Amphitryon de Molière, mise en scène de Guy-Pierre Couleau

Amphitryon de Molière, mise en scène de Guy-Pierre Couleau

 

amphitryonÊtre ou ne pas être soi, telle est la question. Sosie, assommé de coups de bâton par un Mercure très terrestre protégeant les amours de Jupiter, saura résister. Envers et contre tout, vertige existentiel, côtes froissées et ecchymoses, faim lui tenaillant le ventre devant la porte fermée de son patron : oui, je suis, j’existe, dirait Descartes en personne. Il plie devant plus fort que lui, mais se redresse dès qu’il le peut. Petite consolation : ce trouble profond d’être deux «moi», tout en restant obstinément soi-même, va saisir à son tour Amphitryon, si prompt à lever le bâton devant les explications inexplicables de son valet. Comme dit ailleurs Molière : « Vous ne vouliez point croire, et l’on ne vous croit pas ». 

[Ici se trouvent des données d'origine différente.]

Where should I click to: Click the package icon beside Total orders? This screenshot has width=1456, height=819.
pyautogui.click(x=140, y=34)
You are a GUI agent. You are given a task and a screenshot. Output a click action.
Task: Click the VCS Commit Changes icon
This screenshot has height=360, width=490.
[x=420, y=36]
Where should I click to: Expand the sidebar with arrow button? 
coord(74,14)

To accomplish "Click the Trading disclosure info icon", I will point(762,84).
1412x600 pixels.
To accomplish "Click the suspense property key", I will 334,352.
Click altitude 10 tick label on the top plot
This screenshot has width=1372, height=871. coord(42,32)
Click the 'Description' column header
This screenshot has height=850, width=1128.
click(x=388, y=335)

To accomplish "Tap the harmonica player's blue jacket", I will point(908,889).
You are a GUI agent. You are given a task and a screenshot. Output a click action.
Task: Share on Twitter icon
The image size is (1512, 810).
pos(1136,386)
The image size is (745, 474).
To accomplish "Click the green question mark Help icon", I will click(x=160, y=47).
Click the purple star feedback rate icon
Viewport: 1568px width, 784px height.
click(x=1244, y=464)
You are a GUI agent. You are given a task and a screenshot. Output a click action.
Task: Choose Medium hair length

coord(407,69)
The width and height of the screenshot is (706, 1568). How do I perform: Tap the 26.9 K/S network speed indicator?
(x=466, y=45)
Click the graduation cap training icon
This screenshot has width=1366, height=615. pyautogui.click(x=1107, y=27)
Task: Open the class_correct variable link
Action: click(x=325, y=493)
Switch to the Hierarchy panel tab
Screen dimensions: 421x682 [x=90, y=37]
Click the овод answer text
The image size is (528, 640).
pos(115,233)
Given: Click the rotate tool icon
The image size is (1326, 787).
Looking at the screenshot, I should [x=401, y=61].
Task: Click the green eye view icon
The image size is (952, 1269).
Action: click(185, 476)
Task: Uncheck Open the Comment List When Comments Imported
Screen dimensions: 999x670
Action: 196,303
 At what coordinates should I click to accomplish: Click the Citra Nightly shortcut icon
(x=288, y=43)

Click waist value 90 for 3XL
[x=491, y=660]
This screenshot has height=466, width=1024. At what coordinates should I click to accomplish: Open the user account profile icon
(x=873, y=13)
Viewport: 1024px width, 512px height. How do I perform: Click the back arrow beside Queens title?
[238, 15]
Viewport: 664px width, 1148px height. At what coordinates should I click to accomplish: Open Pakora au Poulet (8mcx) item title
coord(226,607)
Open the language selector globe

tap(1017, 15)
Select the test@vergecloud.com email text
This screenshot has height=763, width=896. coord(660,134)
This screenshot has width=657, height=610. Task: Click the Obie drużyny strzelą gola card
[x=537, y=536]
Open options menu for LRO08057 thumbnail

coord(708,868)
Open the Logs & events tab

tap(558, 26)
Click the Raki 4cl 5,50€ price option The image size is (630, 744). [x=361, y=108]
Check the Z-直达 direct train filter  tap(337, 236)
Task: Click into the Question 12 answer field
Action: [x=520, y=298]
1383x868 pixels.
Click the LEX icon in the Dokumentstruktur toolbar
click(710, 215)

La pièce, fusée à plusieurs étages, commence par une féérie à l’antique, un dialogue entre Mercure et le Nuit, continue dans la farce et les coups de bâton puis l’idylle amoureuse, et enfin dans le quiproquo qui constitue l’armature de la pièce : Jupiter n’a pu séduire Alcmène que sous les traits de son époux, mais quand celui-ci revient de guerre, il se trouve trompé… par lui-même. Et cela finit avec un Sosie qui préfigure Figaro : «Le véritable Amphitryon est celui qui donne à dîner », seule justification pour que le valet lui consacre sa force de travail. Les dieux en prennent pour leur grade : des brutes qui abusent de leur pouvoir, et c’est tout.  Et, à la fin, le metteur en scène ne les fait pas remonter au ciel des cintres, mais descendre dans les dessous !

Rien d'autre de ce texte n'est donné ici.